The Centerpiece, 2023, metalpoint, graphite, egg tempura on panel, 56 x 48 inches

While contemplating the elements for her new exhibition at the Catharine Clark Gallery, Katherine Vetne told herself a story. She imagined an opulent dinner party with crystal goblets on a fancy claw-footed Victorian table surrounded by formal chairs. Hunting trophies, displayed against decorative wallpaper, hung on the walls. Slowly, the scene transformed, and a sinister undertone crept in. She noticed a meat tenderizer on the table. The damask tablecloth, magnified under a glass  cake knife, revealed not a typical Jacquard pattern but a panorama of death and butchery during the Napoleonic wars. Then, the highlight of the evening, a strange dessert arrived, a monstrous cake that began to contort and dissolve before her guest’s eyes.

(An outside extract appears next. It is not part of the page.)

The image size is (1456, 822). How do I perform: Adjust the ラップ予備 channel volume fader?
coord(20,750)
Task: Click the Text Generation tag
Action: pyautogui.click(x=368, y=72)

Meat Tenderizer, 2023, graphite on paper, 22 1/4 x 16 1/8″

Welcome to Palate Cleanser, an exhibition of sculpture, metalpoint and drawing — a gothic banquet of animated art objects, dreamlike apparitions, and surreal distortions that serve as a reality check amid a holiday season of excess and overindulgence.

Vetne’s exquisite metalpoint drawing technique dates to the Renaissance. It’s a slow process involving repeated applications of gesso chalk to canvas and sanding the final layer achieve a satin surface. Onto this creamy plane, she draws with a stylus tipped in gold and silver that leaves metallic traces behind in the grooves. The resulting drawings, especially those made with gold, move between the linear and the luminous.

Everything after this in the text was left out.